Brendan — Avant le groupe, j’ai vécu cinq années en Nouvelle-Zélande
— j’y suis arrivé avec mes parents lorsque j’avais 15 ans. Puis
nous sommes partis pendant quatre ans en Australie, avant de revenir
à Londres. J’ai donc découvert des cultures très différentes —
celle des Maoris, des Polynésiens —, une manière totalement originale
d’appréhender la vie. J’ai beaucoup appris au cours de mon adolescence
: je connaissais plusieurs religions, des tas de traditions locales
fascinantes, des moeurs particulières. En grandissant là-bas,
j’avais le sentiment d’avoir des choix à faire. Aucun style de
vie ne pouvait jamais m’être imposé, car les voyages m’avaient
montré que l’individu était roi. Si je le souhaitais, je pouvais
vivre comme un Anglais, un Irlandais, un Australien ou un Maori.
Je pouvais aussi mélanger, prendre les meilleurs aspects de chaque
culture. A moi d’organiser ma vie comme je le souhaitais. En Nouvelle-Zélande,
j’appartenais à un groupe punk, un trio. Je jouais de la basse,
on reprenait MC 5, les Stooges. Aujourd’hui, il arrive que l’énergie
du rock ressurgisse en moi, alors je joue à fond avec des copains,
dans une grange, près de chez moi. La force du son me fascine,
mais le rock tel qu’on le conçoit maintenant ne m’attire plus.
Pour moi, il a perdu tout son côté sexuel, choquant. Il n’y a
plus rien d’excitant, hormis chez des gens comme Neneh Cherry
ou Björk... Avec mon groupe punk, je voulais expérimenter, tenter
des trucs étranges et surtout provoquer les gens du coin, très
conservateurs, très bourgeois. La Nouvelle-Zélande, c’est un peu
une immense maison de retraite. Tous les jeunes partent pour l’Australie.
Sans notre label, 4AD, nous ne serions sans doute plus là aujourd’hui.
Nous arrivions avec nos grands idéaux et les gens de notre maison
de disques nous ont écoutés.

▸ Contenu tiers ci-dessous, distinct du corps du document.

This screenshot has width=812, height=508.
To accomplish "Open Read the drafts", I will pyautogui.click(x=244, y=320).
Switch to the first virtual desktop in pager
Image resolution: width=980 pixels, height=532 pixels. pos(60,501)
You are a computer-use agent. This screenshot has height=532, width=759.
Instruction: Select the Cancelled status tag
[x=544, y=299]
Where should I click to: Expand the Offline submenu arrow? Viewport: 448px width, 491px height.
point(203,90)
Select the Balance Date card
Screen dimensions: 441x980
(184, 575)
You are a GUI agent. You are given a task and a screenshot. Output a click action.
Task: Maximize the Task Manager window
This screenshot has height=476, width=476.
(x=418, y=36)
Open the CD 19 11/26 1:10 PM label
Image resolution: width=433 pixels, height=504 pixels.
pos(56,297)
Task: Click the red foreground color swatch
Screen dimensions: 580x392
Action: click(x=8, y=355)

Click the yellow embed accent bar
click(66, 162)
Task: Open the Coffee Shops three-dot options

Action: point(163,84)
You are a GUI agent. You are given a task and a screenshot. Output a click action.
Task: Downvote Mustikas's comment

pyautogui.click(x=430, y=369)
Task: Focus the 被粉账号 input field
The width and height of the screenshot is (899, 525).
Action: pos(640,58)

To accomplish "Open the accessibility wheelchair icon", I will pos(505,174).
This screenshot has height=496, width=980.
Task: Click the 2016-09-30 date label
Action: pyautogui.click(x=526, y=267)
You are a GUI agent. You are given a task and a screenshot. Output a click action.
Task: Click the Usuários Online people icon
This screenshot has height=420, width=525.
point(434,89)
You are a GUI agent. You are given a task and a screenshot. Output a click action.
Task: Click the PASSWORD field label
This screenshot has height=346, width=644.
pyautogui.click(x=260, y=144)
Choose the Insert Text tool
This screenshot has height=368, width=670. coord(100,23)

Seuls, nous n’aurions pas survécu.
Tu as souvent dit haïr les clichés
et avoir créé Dead Can Dance en réaction aux stéréotypes.
Rien ne m’ennuie plus que la répétition,
les effets de style connus — même au sein de Dead Can Dance. J’ai
toujours lutté contre tout ça, au grand désarroi d’une certaine
frange du public rock qui peine à nous étiqueter. Nous ne sommes
ni un groupe politique, ni un groupe religieux. Nous ne ressemblons
à personne. Notre seul but, c’est la communion.
Lisa — C’est l’essence du chant : arriver à communier avec
l’auditeur. Grâce au travail — les répétitions, les concerts —,
j’ai pu acquérir une certaine maîtrise de mon corps et de ma voix
qui me permet de monter sur scène parfaitement préparée, ouverte,
pure. Chez moi, je travaille seule, dans un lieu isolé, une grande
cabane dans les montagnes, où je vais pour jouer et chanter. C’est
un autre domaine, une dimension unique. Mais il est très dangereux
d’en parler, je devrais me taire.
Pourquoi ? Quel est le danger ?
Promettez-moi de traduire chaque mot avec
précision, ou je passerai pour une illuminée... Pour moi, le travail
relève de la sorcellerie, c’est une alchimie. Lorsqu’on travaille
seul, les sens peuvent s’ouvrir intégralement, sans retenue. On
peut alors communier avec la nature. L’artiste aussi a ses saisons
— été, hiver... Une relation climatique s’installe entre son travail
et lui. L’eau, le soleil, tous ces éléments peuvent intervenir.
Mais il faut être prudent avec ce genre de choses... Il m’arrive
de me perdre complètement dans mon travail, car les sentiments
qu’il véhicule sont trop forts, insoutenables. Lorsque je suis
seule, je deviens extrêmement sensible, un rien peut me faire
pleurer.
Mais cet isolement est passager.
Hors du travail, tu partages bien ta vie avec quelqu’un.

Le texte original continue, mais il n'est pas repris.